GearBox Ball: A Smartphone-Controlled Robot Platform

Robots controlled by your smartphone – that’s the concept GearBox is promoting.  More importantly, though, the robots themselves will be flexible, such that people can  write their own apps to control it.  Their first prototype for such a platform is called the GearBox Ball, a wireless robotic sphere with a hardware suite designed to interface with smartphones.

They’re calling it a “smart toy” and the name makes perfect sense.  Leveraging the hardware and software capabilities of smartphones, you can’t only control the robots,  you can build entire games around them.

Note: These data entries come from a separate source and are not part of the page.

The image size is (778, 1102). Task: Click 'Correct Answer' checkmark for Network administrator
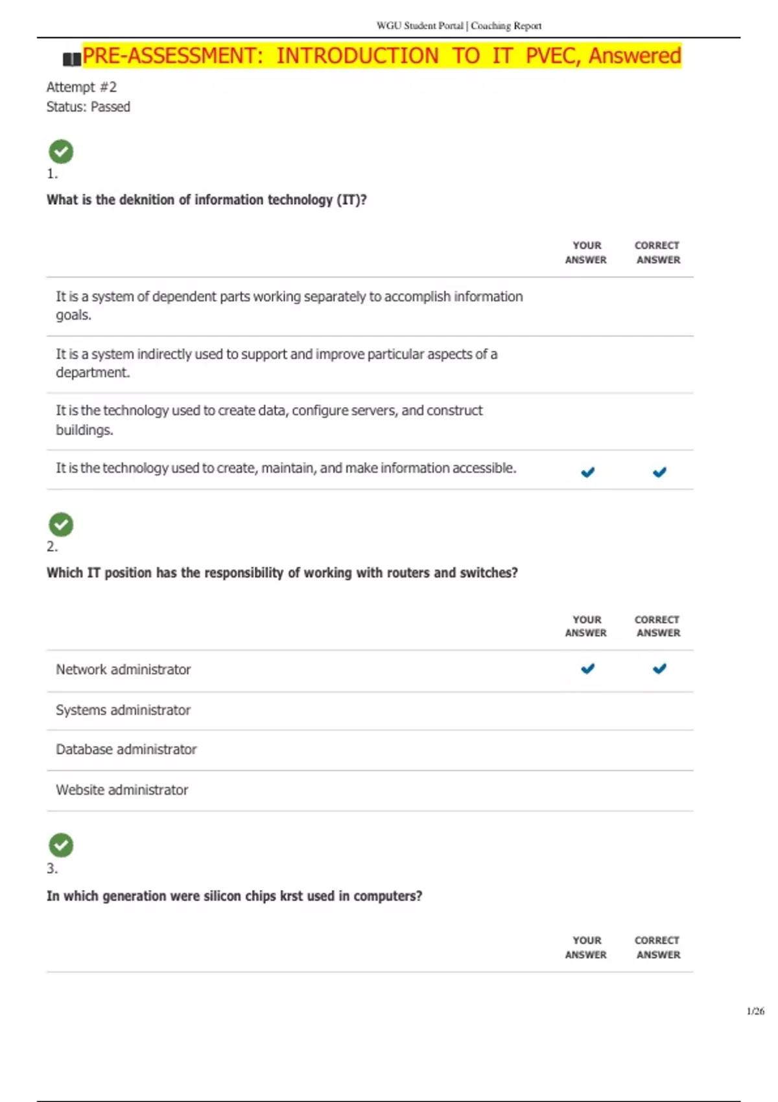click(x=659, y=668)
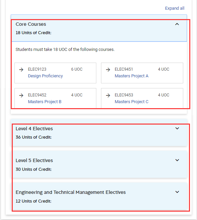Open the Masters Project A link

click(x=132, y=76)
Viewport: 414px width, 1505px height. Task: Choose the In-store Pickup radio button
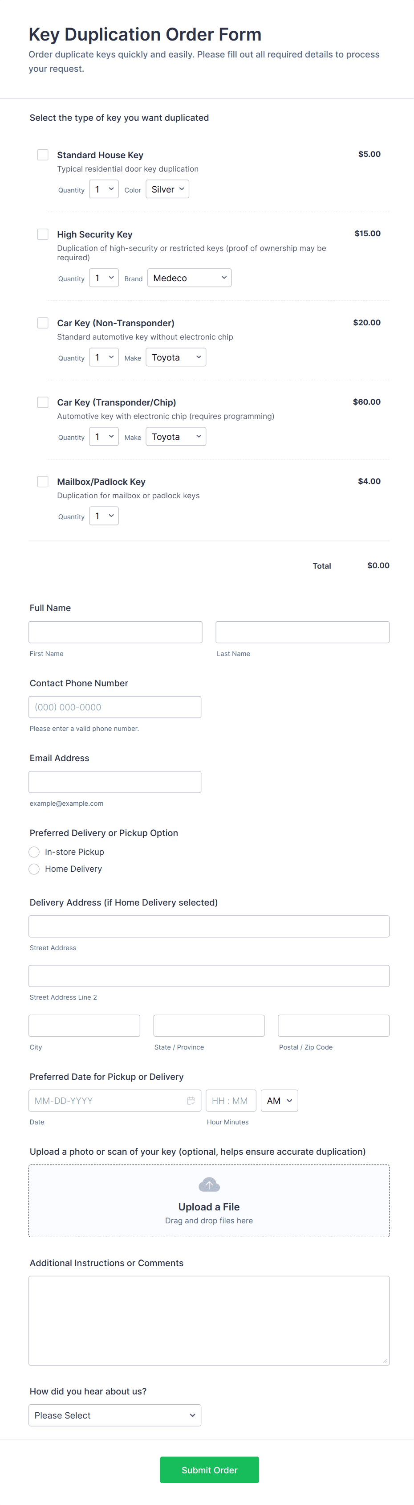(x=34, y=852)
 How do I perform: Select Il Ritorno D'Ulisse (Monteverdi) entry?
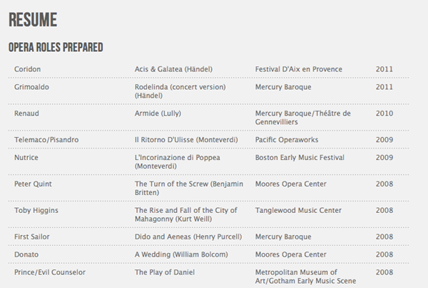(x=186, y=140)
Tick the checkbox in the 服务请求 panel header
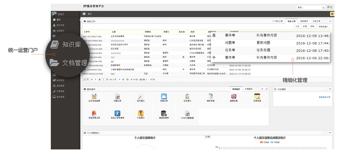The image size is (344, 155). click(x=258, y=89)
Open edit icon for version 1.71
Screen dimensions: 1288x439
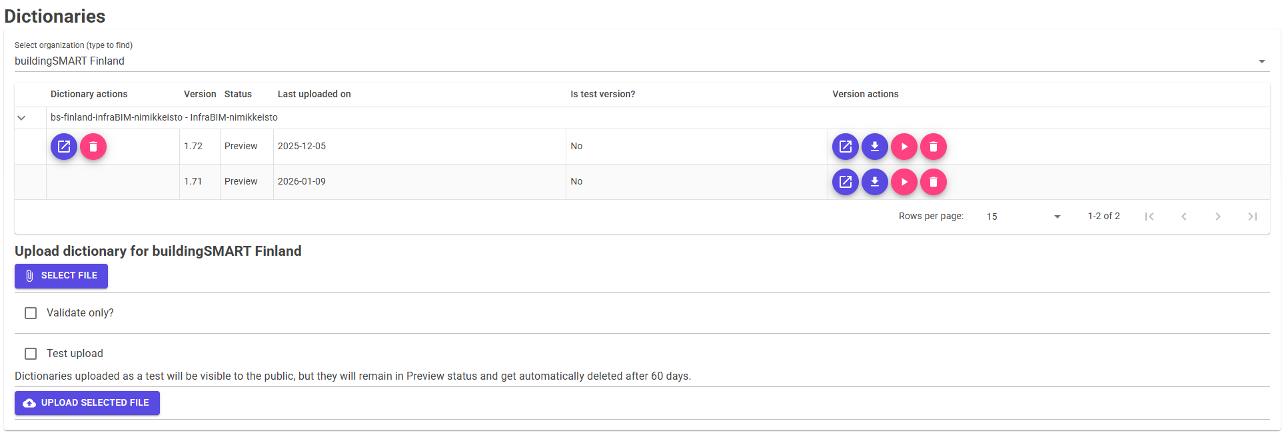(845, 182)
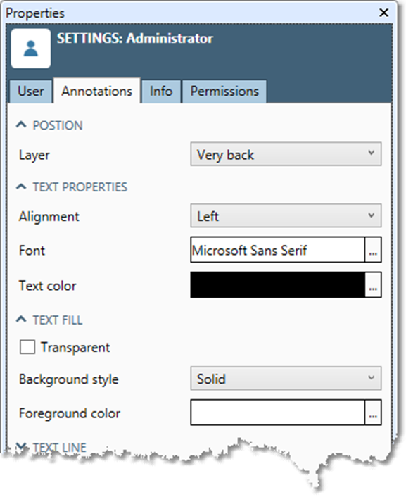Click the Administrator user avatar icon
This screenshot has height=497, width=406.
tap(31, 49)
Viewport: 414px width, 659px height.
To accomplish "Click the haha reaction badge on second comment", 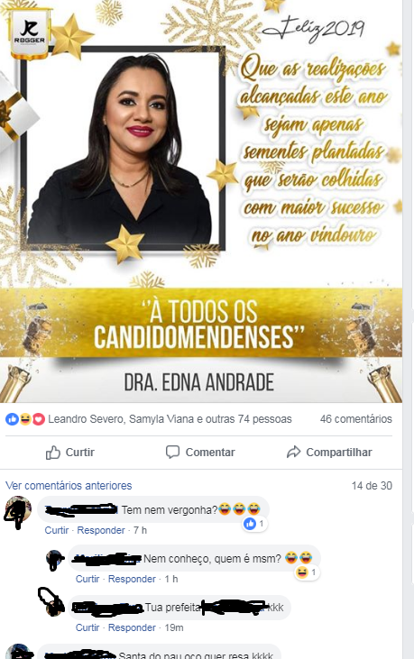I will tap(307, 572).
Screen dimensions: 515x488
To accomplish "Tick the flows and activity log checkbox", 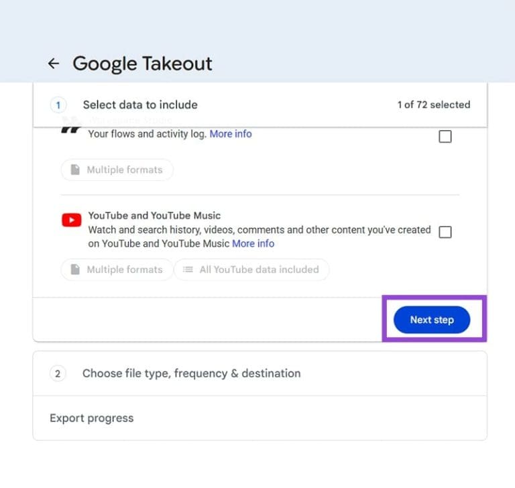I will [x=445, y=137].
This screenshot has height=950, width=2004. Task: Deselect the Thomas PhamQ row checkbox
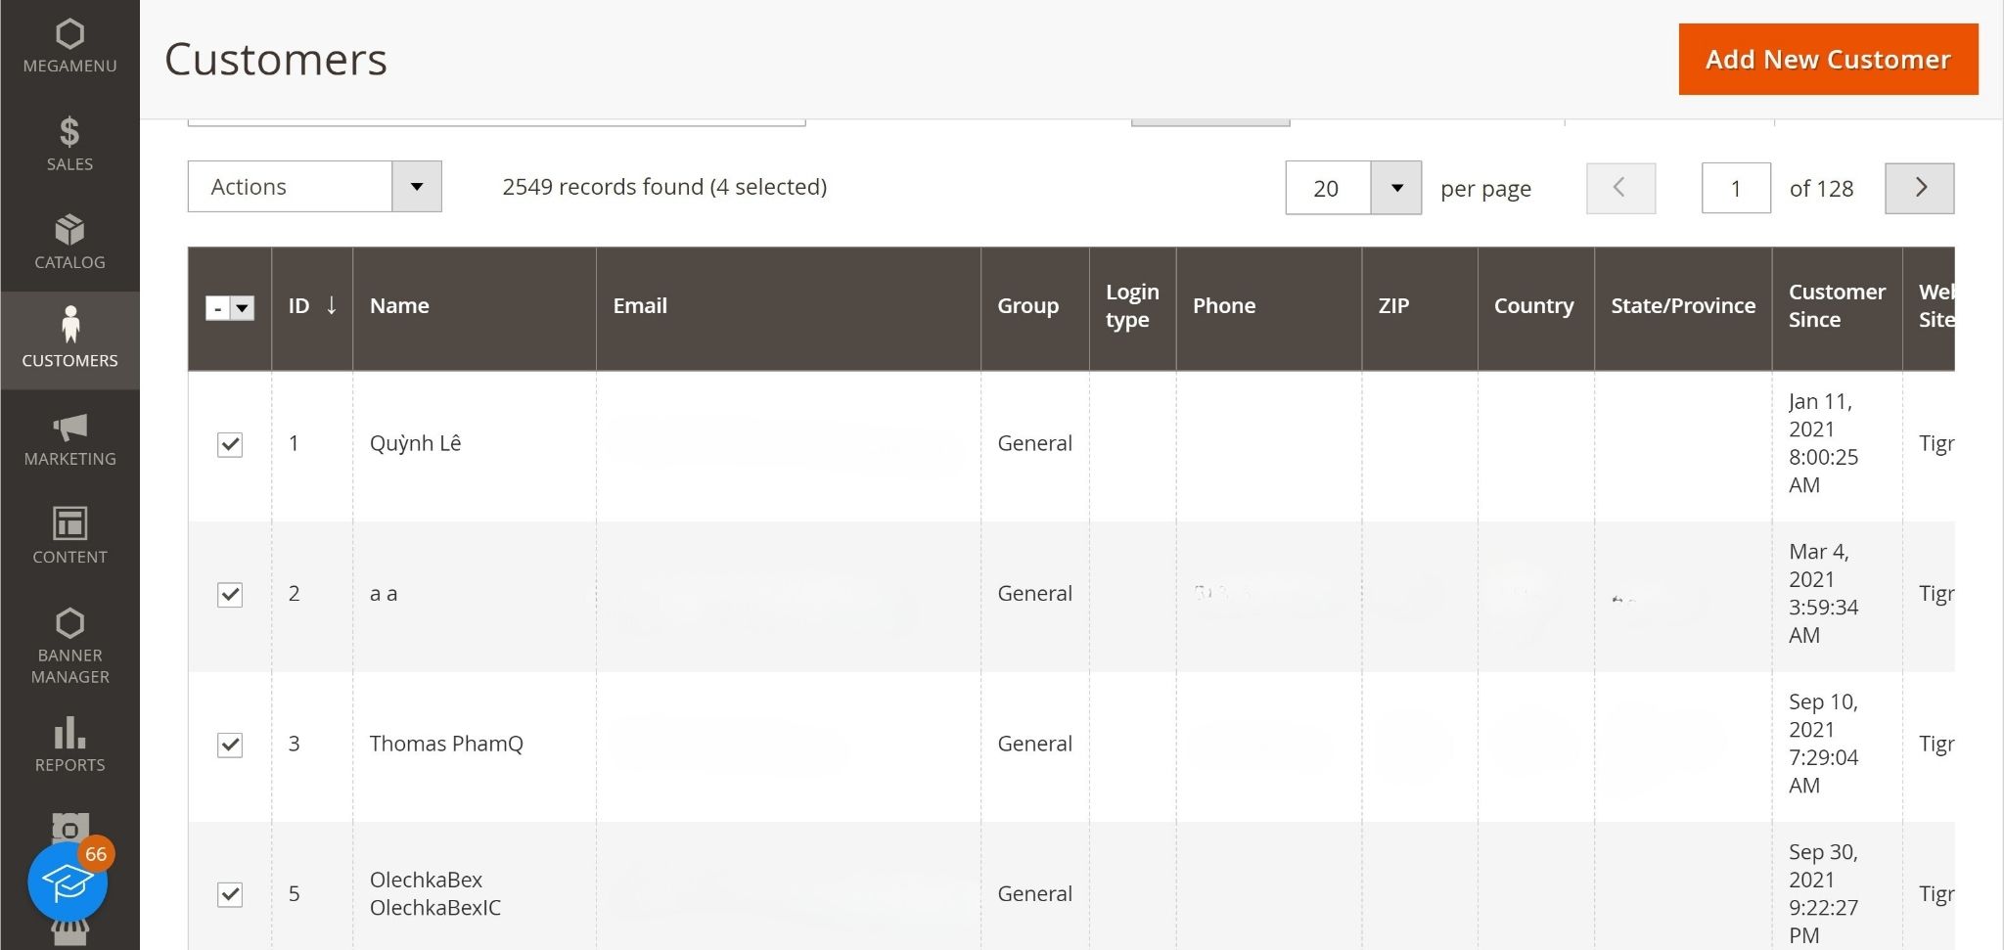pos(230,745)
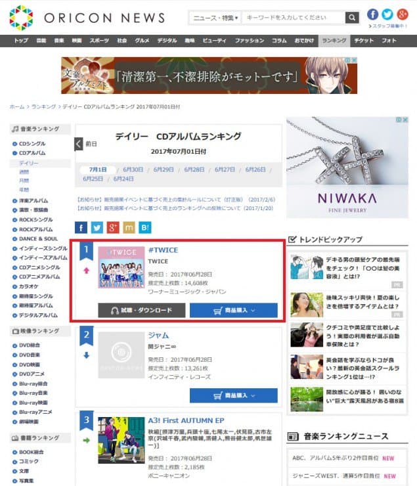Expand 商品購入 dropdown for ジャム album
This screenshot has height=486, width=417.
tap(233, 395)
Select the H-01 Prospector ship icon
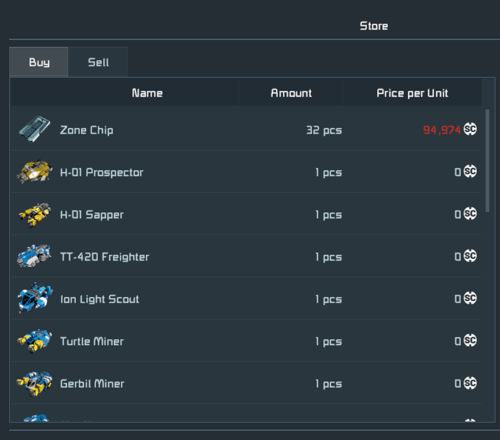Image resolution: width=500 pixels, height=440 pixels. 35,172
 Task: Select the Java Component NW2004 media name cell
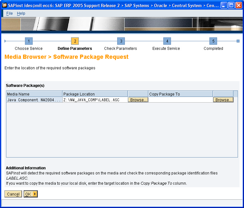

Each GearBox Ball, for instance, once tethered wirelessly to your phone (via their software), can be controlled by tilting the handset in the direction you want it to roll.  While that sounds fun on its own, they’re also writing a game called Sumo, which pits two balls on a head-to-head battle.  The idea is to put the balls on a platform, control them individually via a smartphone and have them try to knock each other off.  In this case, the software not only controls the ball’s direction, but recognizes events the physical robot experiences too, such as when they collide or fall off.   As such, it can keep tabs of stats and even impose rules, such as balls slowing down in movement after being hit ten times or balls gaining speed after executing certain combos.  To put it simply, this can take robot games to a whole other level.

Aside from their own apps, the creators also opening the robot to other developers via an API.  That means people can practically invent their own applications for the spherical “toy” without having any hardware knowledge.  The current GearBox Ball comes with Bluetooth (100 foot range), eight inputs, eight outputs, two speed controlled motors, four servo motors, one serial COM port and one I2C expansion port, so there’s quite a lot to work with, provided you’ve got the imagination (and the programming skills) to spare.

It’s still likely a long way before this goes to production, but it sounds like a really exciting piece of tech to watch out for.